Further, the coalition notes that while EPA Administrator Scott Pruitt had pledged to recuse himself from the litigation he brought as Oklahoma Attorney General to repeal the Clean Water Rule, he has refused to recuse himself from this rulemaking involving the very same issues. Since becoming EPA Administrator, Pruitt has appeared in promotional videos for private organizations that have brought suit challenging the Clean Water Rule, and in those ads has clearly misstated the rule’s provisions. The coalition charges that Administrator Mr. Pruitt’s involvement in this rulemaking is “illegal” and “renders a final rule invalid due to his refusal to follow ethics review procedures [under federal law] in light of his lack of impartiality, and because the clear and convincing evidence demonstrates his closed mind on the matter in violation of due process.”
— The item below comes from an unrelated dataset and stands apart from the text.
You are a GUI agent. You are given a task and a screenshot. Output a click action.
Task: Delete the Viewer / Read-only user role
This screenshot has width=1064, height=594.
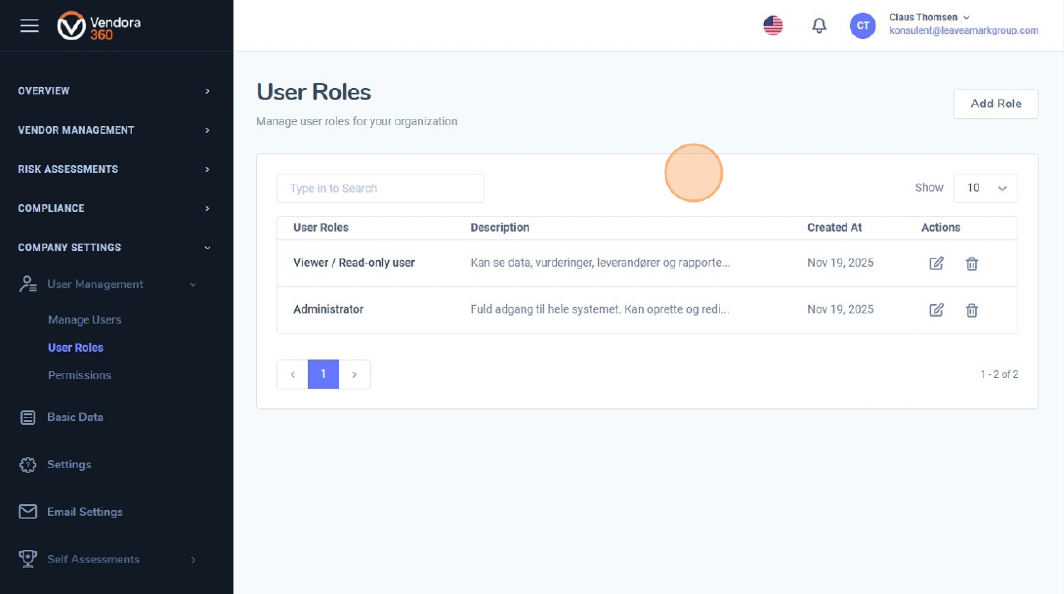pyautogui.click(x=971, y=263)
On September 27th, Attorney General Schneiderman, joined by the Attorneys General of California, Maine, Maryland, Massachusetts, Oregon, Vermont, Washington, and the District of Columbia, challenged the legality of a Trump Administration’s previous proposal to outright repeal the Clean Water Rule. The coalition charged that the proposal was “arbitrary and capricious and not in accordance with law.” They also charged that EPA Administrator Scott Pruitt’s involvement in the effort, after suing to negate the Clean Water Rule as Oklahoma Attorney General, was “illegal” and would render any repeal invalid. Click here to read these comments.
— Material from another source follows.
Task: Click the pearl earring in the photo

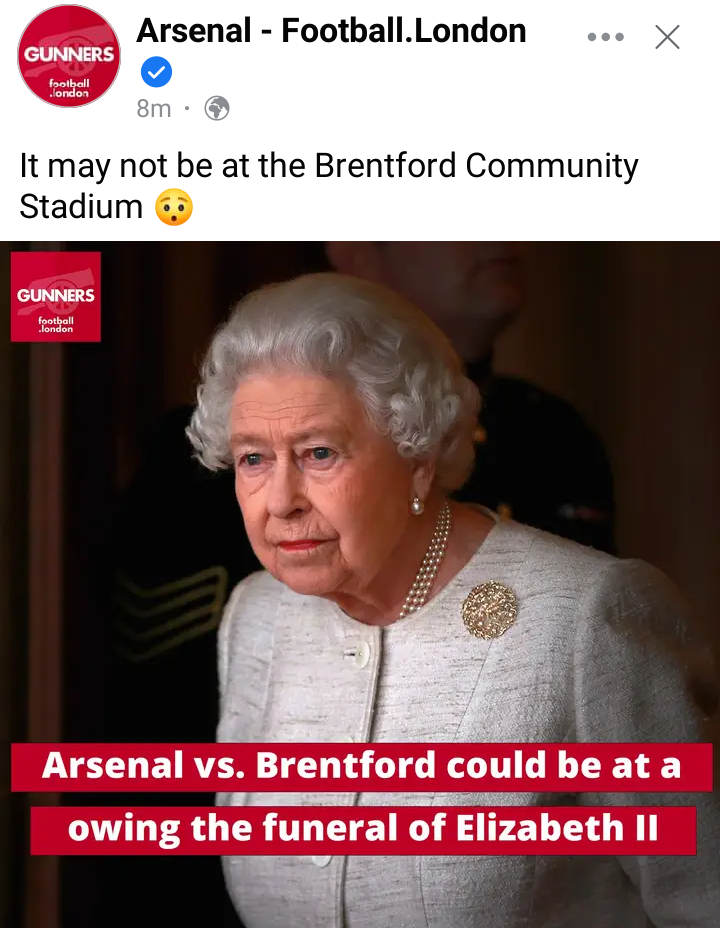Action: tap(417, 506)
This matter is being handled for the Attorney General’s Environmental Protection Bureau by Assistant Attorneys General Philip Bein and Timothy Hoffman, Environmental Scientist Jennifer Nalbone, and Policy Analyst Jeremy Magliaro, under the supervision of Bureau Chief Lemuel M. Srolovic. The Enivronmental Protection Bureau is part of the Division of Social Justice, which is led by Executive Deputy Attorney General of Social Justice Alvin Bragg.